__Passage présenté__:

◇ ◇ ◇ ◇

La Liberté au risque de la santé publique » de Nicolas Tanti-Hardouin Les Belles Lettres (2013)
Dans la droite ligne des analyses biopolitiques de Roland Gori, Didier Fassin et Raymond Massé, Nicolas Tanti-Hardouin développe dans cet ouvrage une analyse critique des politiques et discours sur la santé publique contemporaine. Il montre comment le pouvoir médical s’arrime aujourd’hui profondément dans les discours et dans les politiques de prévention.
Reprenant les analyses de Roland Gori sur l’évolution de la psychiatrie, Nicolas Tanti-Hardouin analyse par exemple le déclin de la notion de maladie mentale au profit de notion de trouble. Il montre comment ce passage participe d’une entreprise de normalisation des conduites.

◇ ◇ ◇ ◇

__Extraits de données__:

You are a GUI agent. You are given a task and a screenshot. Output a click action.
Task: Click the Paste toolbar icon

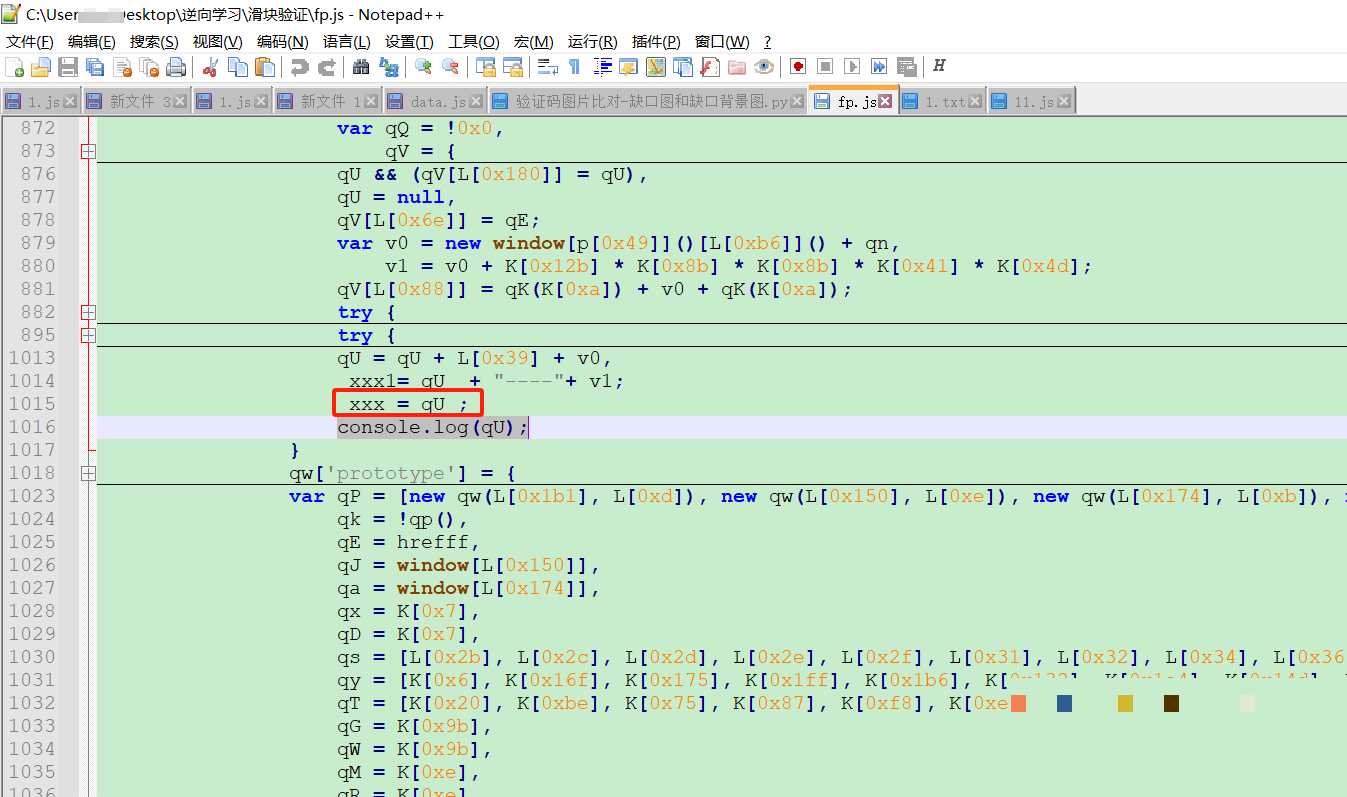264,67
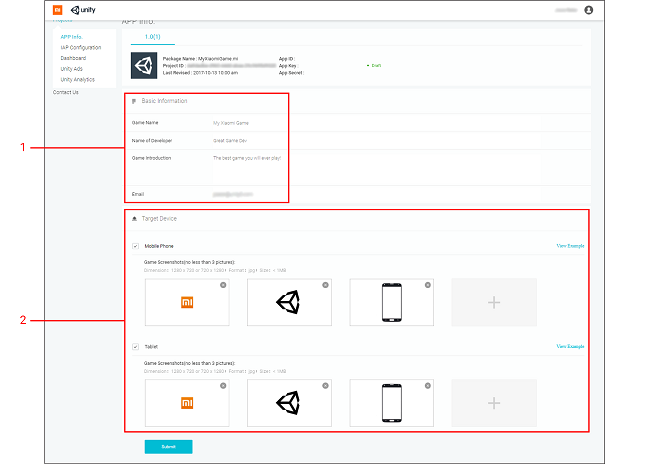Toggle the Tablet checkbox
650x464 pixels.
[136, 347]
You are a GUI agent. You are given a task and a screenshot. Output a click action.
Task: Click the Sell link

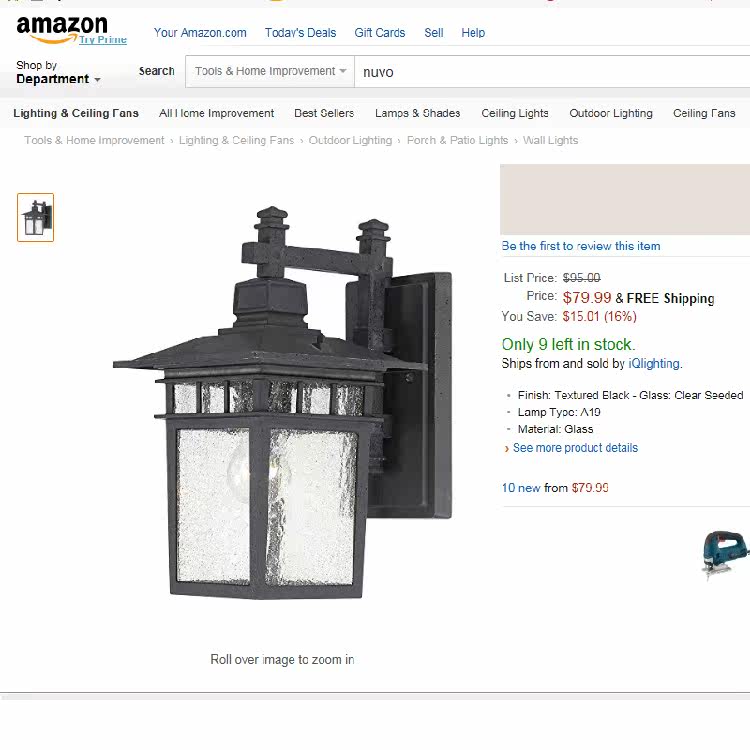point(434,33)
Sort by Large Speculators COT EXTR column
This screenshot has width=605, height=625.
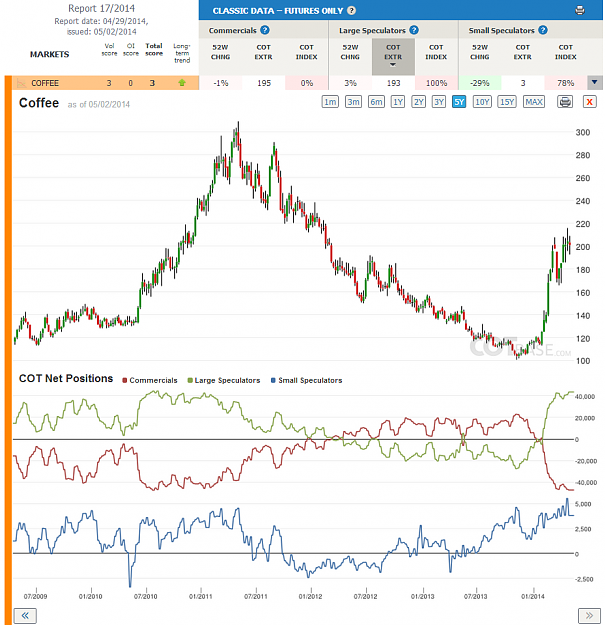click(x=393, y=56)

◇ ◇ ◇ ◇

__Consigne A__:
Répondez aux questions suivantes d'après le passage présenté.
(i) Quel éditeur a publié l'ouvrage, et en quelle année ?
(ii) Dans quoi le pouvoir médical s'arrime-t-il profondément aujourd'hui ?
(iii) Au profit de quelle notion la notion de maladie mentale décline-t-elle ?
__Consigne B__: Recopiez le passage présenté entre « La Liberté au » et « politiques de prévention. », ces deux segments compris.

__Réponse A__:
(i) Les Belles Lettres, en 2013.
(ii) Dans les discours et dans les politiques de prévention.
(iii) Au profit de la notion de trouble.

__Réponse B__:
La Liberté au risque de la santé publique » de Nicolas Tanti-Hardouin Les Belles Lettres (2013)
Dans la droite ligne des analyses biopolitiques de Roland Gori, Didier Fassin et Raymond Massé, Nicolas Tanti-Hardouin développe dans cet ouvrage une analyse critique des politiques et discours sur la santé publique contemporaine. Il montre comment le pouvoir médical s’arrime aujourd’hui profondément dans les discours et dans les politiques de prévention.